Perché quella legge non può essere sospesa con un colpo di bacchetta magica dal presidente di un Tar, ma deve essere valutata da un tribunale ordinario, in tempi e forme più complesse. Si tratta di diritti, e con i diritti non si gioca. Così, come spieghiamo nelle pagine interne, il rischio di un inedito infarto istituzionale pesa sul destino delle elezioni della Campania a cinque giorni dal voto.

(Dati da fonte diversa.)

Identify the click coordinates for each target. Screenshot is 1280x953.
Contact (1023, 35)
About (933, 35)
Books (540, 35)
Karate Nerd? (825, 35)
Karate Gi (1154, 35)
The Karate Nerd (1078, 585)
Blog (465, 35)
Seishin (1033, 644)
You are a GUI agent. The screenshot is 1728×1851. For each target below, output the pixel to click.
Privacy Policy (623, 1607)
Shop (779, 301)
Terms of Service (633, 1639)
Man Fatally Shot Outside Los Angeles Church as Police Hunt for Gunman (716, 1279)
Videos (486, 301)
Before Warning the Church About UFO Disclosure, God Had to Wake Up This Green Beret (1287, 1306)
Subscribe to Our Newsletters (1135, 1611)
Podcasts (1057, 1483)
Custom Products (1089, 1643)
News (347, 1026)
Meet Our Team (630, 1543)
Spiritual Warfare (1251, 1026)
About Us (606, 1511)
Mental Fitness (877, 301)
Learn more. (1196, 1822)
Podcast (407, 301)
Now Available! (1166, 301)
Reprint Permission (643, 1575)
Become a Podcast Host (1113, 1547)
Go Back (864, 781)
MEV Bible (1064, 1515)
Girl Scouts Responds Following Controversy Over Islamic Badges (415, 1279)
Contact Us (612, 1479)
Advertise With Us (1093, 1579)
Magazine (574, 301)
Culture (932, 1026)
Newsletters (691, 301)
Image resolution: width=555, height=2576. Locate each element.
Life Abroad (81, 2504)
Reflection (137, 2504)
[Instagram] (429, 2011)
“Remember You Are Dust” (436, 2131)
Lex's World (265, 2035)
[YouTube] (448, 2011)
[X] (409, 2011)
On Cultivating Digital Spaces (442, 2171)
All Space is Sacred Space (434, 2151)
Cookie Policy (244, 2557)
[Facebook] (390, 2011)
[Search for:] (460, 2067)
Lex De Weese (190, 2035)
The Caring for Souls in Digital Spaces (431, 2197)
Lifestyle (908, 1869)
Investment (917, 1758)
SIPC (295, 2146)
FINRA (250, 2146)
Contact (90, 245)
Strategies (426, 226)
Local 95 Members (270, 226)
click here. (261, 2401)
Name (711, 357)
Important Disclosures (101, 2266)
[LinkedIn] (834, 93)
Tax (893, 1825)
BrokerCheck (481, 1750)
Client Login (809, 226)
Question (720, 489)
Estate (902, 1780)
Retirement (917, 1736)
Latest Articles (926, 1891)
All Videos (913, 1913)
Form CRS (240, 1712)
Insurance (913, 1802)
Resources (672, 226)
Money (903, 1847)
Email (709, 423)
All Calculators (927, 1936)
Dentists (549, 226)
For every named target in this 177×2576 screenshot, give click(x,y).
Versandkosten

Di fronte a quest’accelerazione drammatica, fa sorridere, se non piangere, la figuraccia della commissione parlamentare Antimafia. Che ieri si è riunita per approvare a maggioranza un singolare elenco di candidati «impresentabili», presenti nelle liste elettorali. Ed è inciampata in un flop istituzionale e mediatico senza precedenti, tra fughe di notizie e atti istruttori incompleti. Sulla base di quale legge o di quale altra investitura, una ristretta cerchia di parlamentari, ancorché forniti di parziali poteri di indagine, interviene a gamba tesa alla vigilia delle elezioni per dire ai cittadini chi non va votato? La patente di «presentabilità» è una categoria del diritto? Ma allora non bastano le leggi? Si fonda sulla morale? Ma allora i commissari antimafia sono i nuovi sacerdoti della società civile?



Si fonda, come sostengono alcuni di loro, su un codice etico-politico, approvato da se stessi, e che intendono imporre ai partiti in nome di una pretesa autorità istituzionale? Ma allora l’intera democrazia italiana è sotto la tutela della commissione antimafia? Sembrerà strano, ma quando la politica arriva a un tale esempio di debolezza e di protervia, al cittadino non resta che il voto. L’umile rimedio per proteggere una democrazia imperfetta contro tutti quelli che la vorrebbero perfetta. E che sono da sempre i più pericolosi, cioè i veri impresentabili.